To do: Copy the data exactly, keeping every line intact.

Records supplied:
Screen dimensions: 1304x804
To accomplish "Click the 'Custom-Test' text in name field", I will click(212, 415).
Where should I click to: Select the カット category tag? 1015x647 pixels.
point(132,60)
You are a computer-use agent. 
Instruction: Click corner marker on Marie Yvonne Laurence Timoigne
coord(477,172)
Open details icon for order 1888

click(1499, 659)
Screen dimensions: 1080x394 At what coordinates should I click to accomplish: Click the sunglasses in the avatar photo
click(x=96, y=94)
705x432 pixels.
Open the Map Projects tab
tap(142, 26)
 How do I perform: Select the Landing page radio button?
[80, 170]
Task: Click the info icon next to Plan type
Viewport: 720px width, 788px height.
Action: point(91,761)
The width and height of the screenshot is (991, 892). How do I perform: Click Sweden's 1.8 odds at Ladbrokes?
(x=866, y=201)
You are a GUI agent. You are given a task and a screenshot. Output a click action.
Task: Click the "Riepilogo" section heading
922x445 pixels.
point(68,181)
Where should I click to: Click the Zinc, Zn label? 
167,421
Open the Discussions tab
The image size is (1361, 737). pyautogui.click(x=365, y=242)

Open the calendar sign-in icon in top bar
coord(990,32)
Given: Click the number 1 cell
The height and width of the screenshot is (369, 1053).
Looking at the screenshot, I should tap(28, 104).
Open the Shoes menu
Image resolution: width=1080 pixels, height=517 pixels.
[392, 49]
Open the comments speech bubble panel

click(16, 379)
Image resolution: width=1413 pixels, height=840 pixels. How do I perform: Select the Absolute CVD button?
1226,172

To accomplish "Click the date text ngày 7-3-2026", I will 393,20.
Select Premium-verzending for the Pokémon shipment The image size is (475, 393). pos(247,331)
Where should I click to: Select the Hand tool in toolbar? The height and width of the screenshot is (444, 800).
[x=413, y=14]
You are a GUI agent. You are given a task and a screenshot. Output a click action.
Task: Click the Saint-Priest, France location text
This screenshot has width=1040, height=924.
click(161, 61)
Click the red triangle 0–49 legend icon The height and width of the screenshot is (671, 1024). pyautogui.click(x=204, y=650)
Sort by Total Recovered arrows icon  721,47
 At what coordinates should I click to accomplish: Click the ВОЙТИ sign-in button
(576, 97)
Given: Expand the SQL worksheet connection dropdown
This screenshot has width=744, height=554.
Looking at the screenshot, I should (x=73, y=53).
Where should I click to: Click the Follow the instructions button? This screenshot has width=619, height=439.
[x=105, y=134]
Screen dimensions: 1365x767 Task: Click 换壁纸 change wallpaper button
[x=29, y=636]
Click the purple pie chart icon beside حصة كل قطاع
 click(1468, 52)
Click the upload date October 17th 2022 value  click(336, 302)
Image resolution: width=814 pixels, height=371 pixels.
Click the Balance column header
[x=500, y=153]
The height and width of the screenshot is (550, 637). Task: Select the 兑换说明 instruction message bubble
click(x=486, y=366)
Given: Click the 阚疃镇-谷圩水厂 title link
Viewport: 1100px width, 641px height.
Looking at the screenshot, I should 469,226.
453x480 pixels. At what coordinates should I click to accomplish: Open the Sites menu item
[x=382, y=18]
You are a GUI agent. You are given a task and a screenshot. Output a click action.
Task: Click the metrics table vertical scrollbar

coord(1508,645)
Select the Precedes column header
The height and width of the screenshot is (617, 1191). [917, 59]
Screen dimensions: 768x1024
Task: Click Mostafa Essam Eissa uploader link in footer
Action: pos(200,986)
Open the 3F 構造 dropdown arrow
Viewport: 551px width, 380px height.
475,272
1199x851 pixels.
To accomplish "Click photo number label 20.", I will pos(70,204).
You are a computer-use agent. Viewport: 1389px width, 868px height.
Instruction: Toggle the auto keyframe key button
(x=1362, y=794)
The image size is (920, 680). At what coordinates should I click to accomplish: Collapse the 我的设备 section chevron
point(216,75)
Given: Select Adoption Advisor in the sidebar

Answer to the problem:
Screen dimensions: 1304x804
To accomplish "Click the 'Custom-Test' text in name field", I will click(212, 415).
Where should I click to: Select the カット category tag? 1015x647 pixels.
point(132,60)
You are a computer-use agent. 
Instruction: Click corner marker on Marie Yvonne Laurence Timoigne
coord(477,172)
Open details icon for order 1888

click(1499, 659)
Screen dimensions: 1080x394 At what coordinates should I click to accomplish: Click the sunglasses in the avatar photo
click(x=96, y=94)
705x432 pixels.
Open the Map Projects tab
tap(142, 26)
 How do I perform: Select the Landing page radio button?
[80, 170]
Task: Click the info icon next to Plan type
Viewport: 720px width, 788px height.
Action: point(91,761)
The width and height of the screenshot is (991, 892). How do I perform: Click Sweden's 1.8 odds at Ladbrokes?
(x=866, y=201)
You are a GUI agent. You are given a task and a screenshot. Output a click action.
Task: Click the "Riepilogo" section heading
922x445 pixels.
point(68,181)
Where should I click to: Click the Zinc, Zn label? 
167,421
Open the Discussions tab
The image size is (1361, 737). pyautogui.click(x=365, y=242)

Open the calendar sign-in icon in top bar
coord(990,32)
Given: Click the number 1 cell
The height and width of the screenshot is (369, 1053).
Looking at the screenshot, I should tap(28, 104).
Open the Shoes menu
Image resolution: width=1080 pixels, height=517 pixels.
[392, 49]
Open the comments speech bubble panel

click(16, 379)
Image resolution: width=1413 pixels, height=840 pixels. How do I perform: Select the Absolute CVD button?
1226,172

To accomplish "Click the date text ngày 7-3-2026", I will 393,20.
Select Premium-verzending for the Pokémon shipment The image size is (475, 393). pos(247,331)
Where should I click to: Select the Hand tool in toolbar? The height and width of the screenshot is (444, 800).
[x=413, y=14]
You are a GUI agent. You are given a task and a screenshot. Output a click action.
Task: Click the Saint-Priest, France location text
This screenshot has width=1040, height=924.
click(161, 61)
Click the red triangle 0–49 legend icon The height and width of the screenshot is (671, 1024). pyautogui.click(x=204, y=650)
Sort by Total Recovered arrows icon  721,47
 At what coordinates should I click to accomplish: Click the ВОЙТИ sign-in button
(576, 97)
Given: Expand the SQL worksheet connection dropdown
This screenshot has width=744, height=554.
Looking at the screenshot, I should (x=73, y=53).
Where should I click to: Click the Follow the instructions button? This screenshot has width=619, height=439.
[x=105, y=134]
Screen dimensions: 1365x767 Task: Click 换壁纸 change wallpaper button
[x=29, y=636]
Click the purple pie chart icon beside حصة كل قطاع
 click(1468, 52)
Click the upload date October 17th 2022 value  click(336, 302)
Image resolution: width=814 pixels, height=371 pixels.
Click the Balance column header
[x=500, y=153]
The height and width of the screenshot is (550, 637). Task: Select the 兑换说明 instruction message bubble
click(x=486, y=366)
Given: Click the 阚疃镇-谷圩水厂 title link
Viewport: 1100px width, 641px height.
Looking at the screenshot, I should 469,226.
453x480 pixels. At what coordinates should I click to accomplish: Open the Sites menu item
[x=382, y=18]
You are a GUI agent. You are given a task and a screenshot. Output a click action.
Task: Click the metrics table vertical scrollbar

coord(1508,645)
Select the Precedes column header
The height and width of the screenshot is (617, 1191). [917, 59]
Screen dimensions: 768x1024
Task: Click Mostafa Essam Eissa uploader link in footer
Action: pos(200,986)
Open the 3F 構造 dropdown arrow
Viewport: 551px width, 380px height.
475,272
1199x851 pixels.
To accomplish "Click photo number label 20.", I will pos(70,204).
You are a computer-use agent. Viewport: 1389px width, 868px height.
Instruction: Toggle the auto keyframe key button
(x=1362, y=794)
The image size is (920, 680). At what coordinates should I click to accomplish: Collapse the 我的设备 section chevron
point(216,75)
Given: Select Adoption Advisor in the sidebar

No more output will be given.